There are at least two lessons we can take away from this Gospel and apply to our lives: first, the need to see all things as coming from God’s loving hands, and, related to this, to remember that God is always the one in charge.
The crowds in today’s Gospel clamored against Jesus, crying that His good deed was actually the work of the devil. In our lives, we don’t usually attribute the things that happen to us as diabolic, but there is always that temptation to complain or to reject some suffering or tribulation, as though it didn’t come from God. Yet, as Saint Claude de la Colombiere wrote to a directee: “How foolish [it is] to wonder if your troubles come from God! Where else could they come from? Does anything on earth happen without his order or permission?” Our response must be, in the words of Saint Alphonsus Ligouri, to “must unite ourselves to God’s will not only in things that come to us directly from his hands, such as sickness, desolation, poverty, death of relatives, but likewise in those we suffer from man—for example, contempt, injustice, loss of reputation, loss of temporal goods and all kinds of persecution. On these occasions we must remember that while God does not will the sin, He does will our humiliation, our poverty, or our mortification, as the case may be. . . . Let us then abandon everything to God’s good pleasure, because being infinitely wise, he knows what is best for us; and being all-good and all-loving—having given his life for us—he wills what is best for us. Let us, as St. Basil counsels us, rest secure in the conviction that beyond the possibility of a doubt, God works to affect our welfare, infinitely better than we could ever hope to accomplish or desire it ourselves.” We can ask ourselves: how well do we unify our wills with Christ’s? Do we see all things as coming from His hands?

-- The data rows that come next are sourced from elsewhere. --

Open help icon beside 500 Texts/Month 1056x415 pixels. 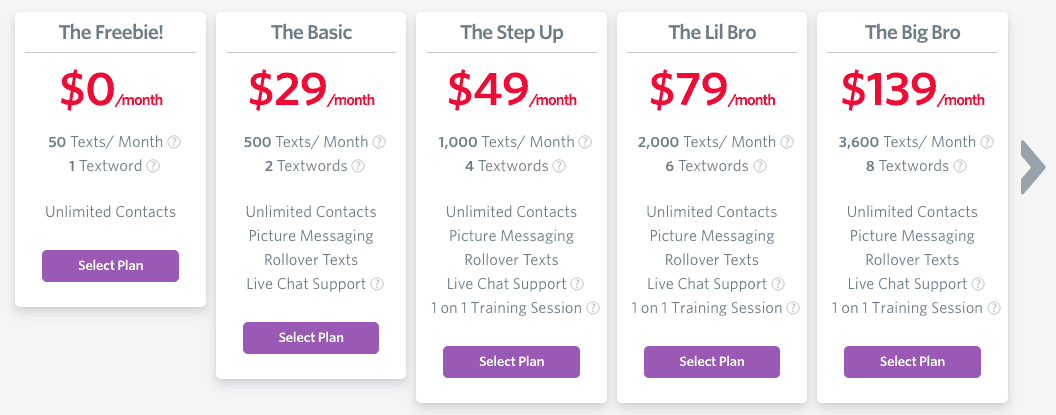point(379,142)
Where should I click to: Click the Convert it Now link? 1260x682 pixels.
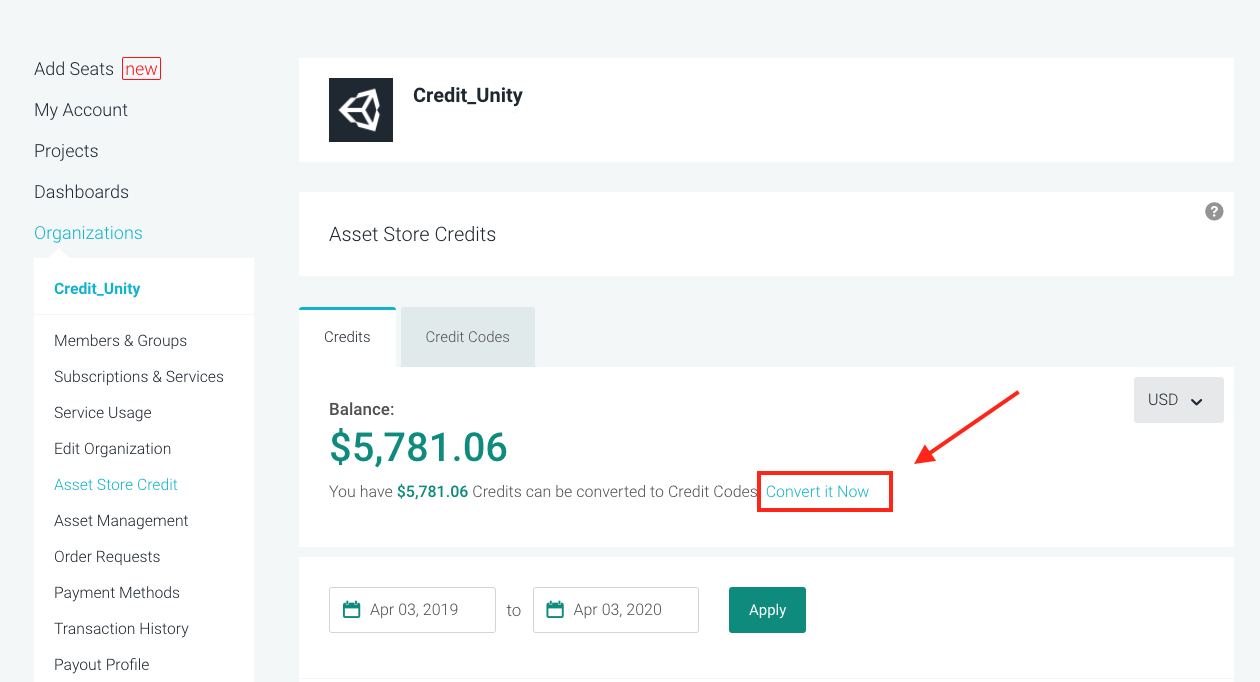tap(817, 492)
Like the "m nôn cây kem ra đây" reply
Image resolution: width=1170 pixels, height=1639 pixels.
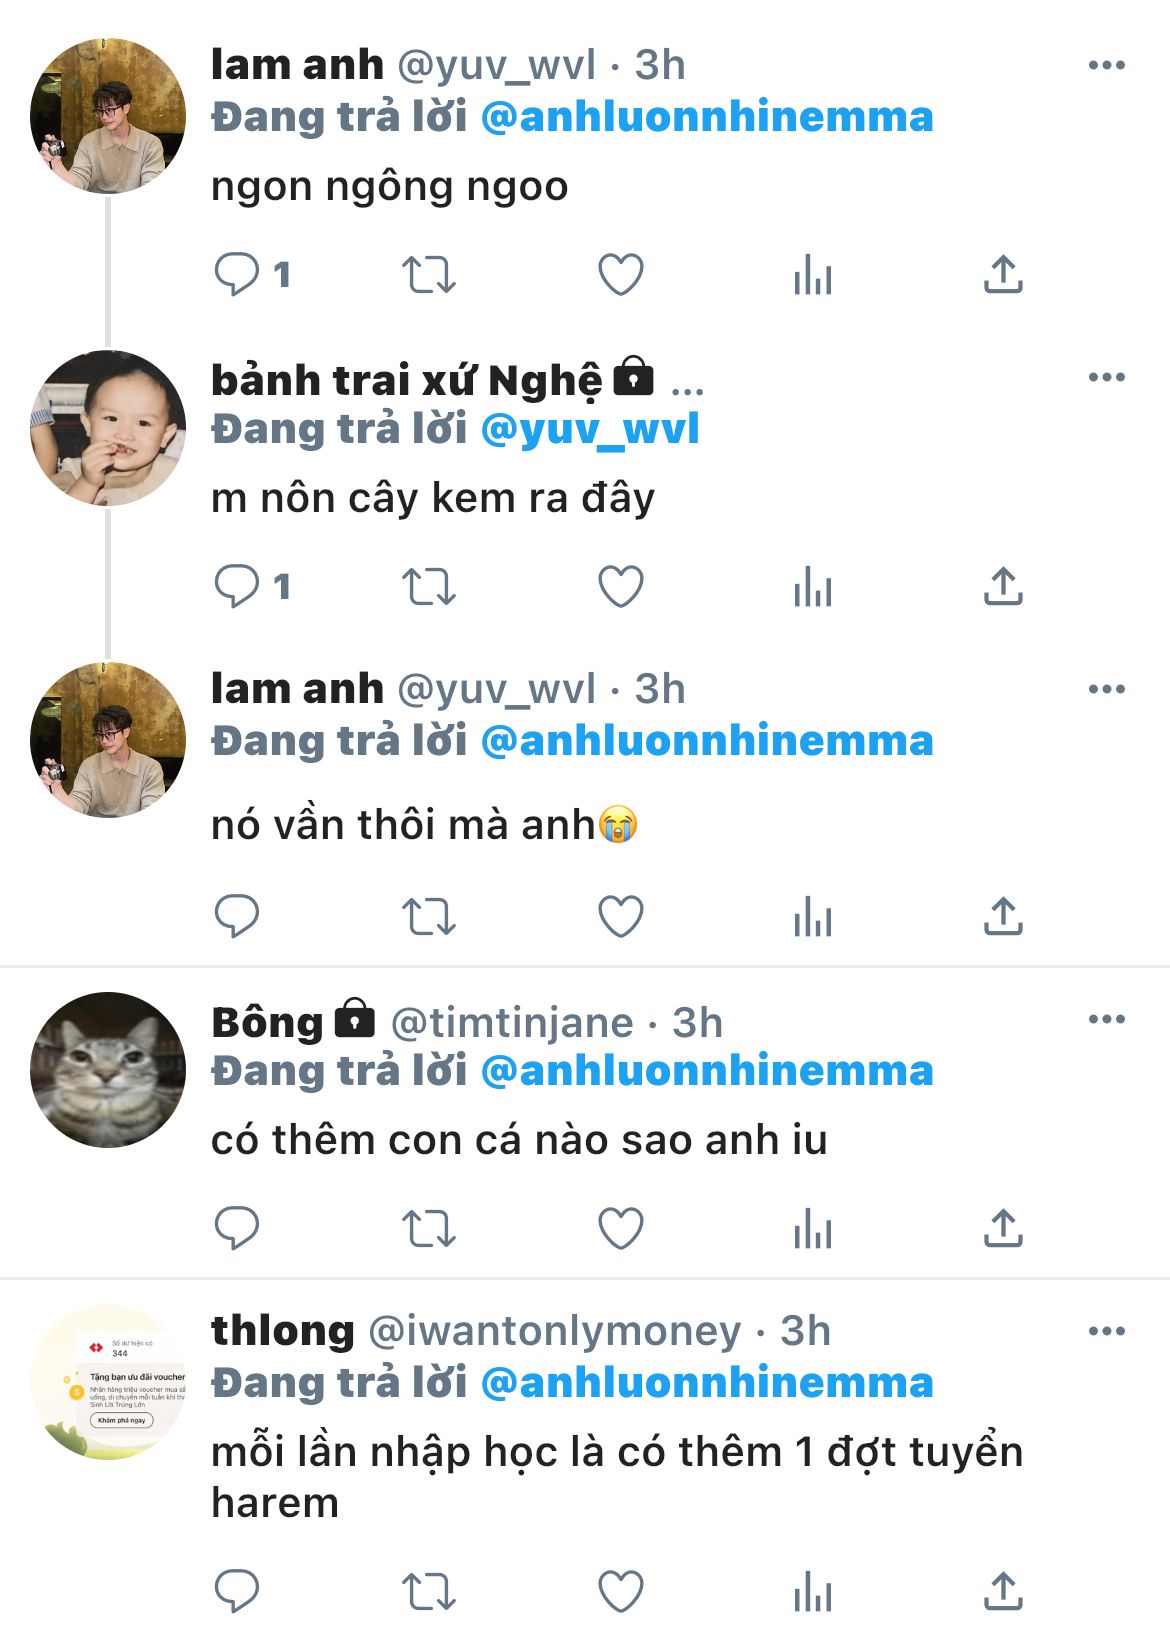(x=620, y=586)
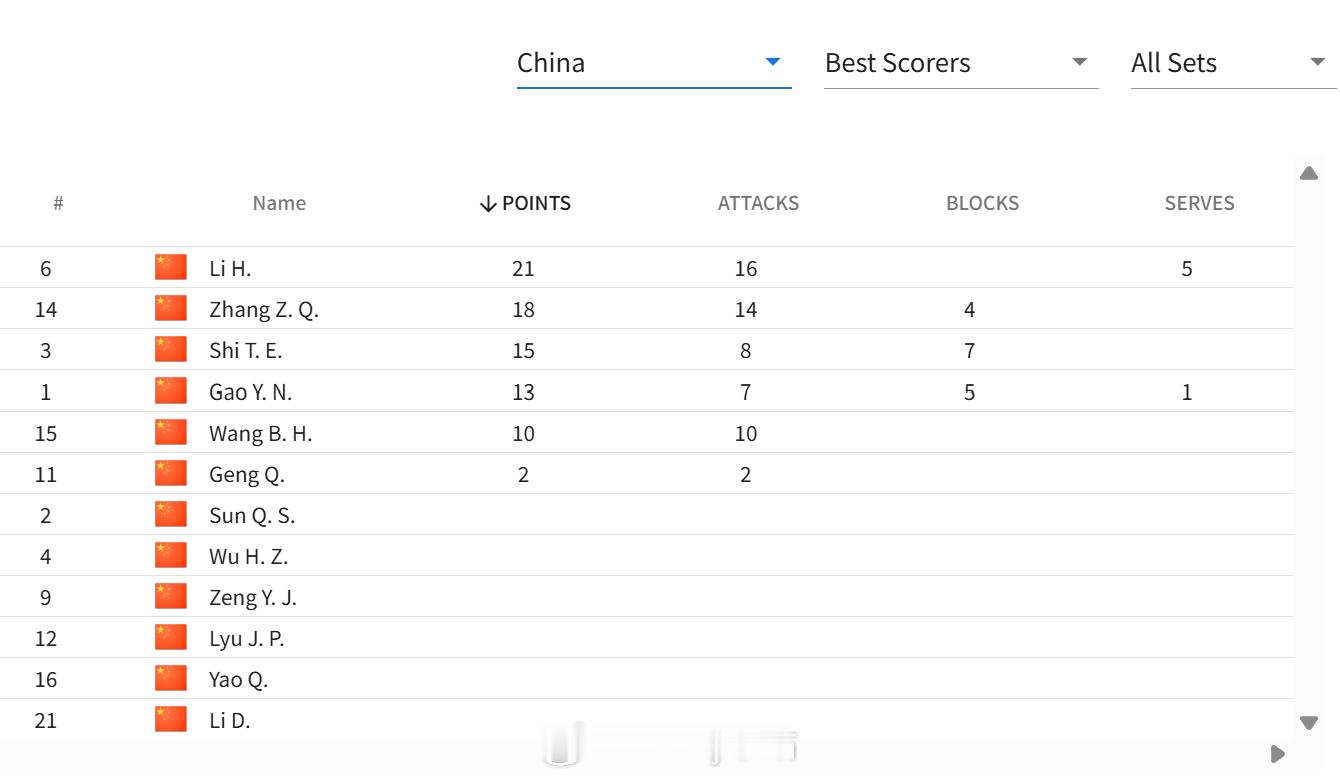Click the scroll down arrow

[1308, 722]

Secondly, the Gospel reminds us who is really in charge in the world. Some scholars have pointed out that the name “Beelzebul” means “lord of the dwelling,” the one who is in charge of the home, and we see this meaning reflected in the imagery that Christ uses. Satan has some power in the world, where he guards his possessions, but Christ is really the one who is in charge, since the devil only has as much power as Christ permits him to have. Against Christ’s power, Satan is really no match. Christ reminds us of this during the Last Supper discourse: “I have told you this so that you might have peace in me. In the world you will have trouble, but take courage, I have conquered the world.” When we unite ourselves to God’s will, making our wills uniform with His, we’re reminded, especially in the midst of difficulties, that Christ is the one who pulls all the strings, who knows everything, and who orders everything for our good. Although he trusted unreservedly in Divine Providence, Saint Joseph Cottolengo was no stranger to difficulties and trials. Yet, he always remembered that the One he believed in was powerful, and that power was made perfect in the saint’s weakness (cf. 2 Cor 12:9). Speaking to a close friend in private, he admitted, “God, Who is so wonderfully wise and good in His counsels and works, purifies me in the crucible of tribulations and places me on the rack of suffering, which is hard to endure, even though it neither touches my person nor imperils the existence of the Piccola Casa. But such trials are merciful visitations of His love, gentle caresses of His loving hand, and I feel perfectly resigned and contented.” Rather than see them as signs of a lack of love on God’s part, the saint saw tribulations as a manifestation of God’s power, since that power can obtain good even out of the greatest evils. We can ask ourselves, are we convinced of this truth, as Cottolengo was?
Let us ask, through the intercession of Mary, Our Lady of Sorrows, for the grace to find our peace in Christ, and to have a providential vision of life, knowing that He orders all things for our good.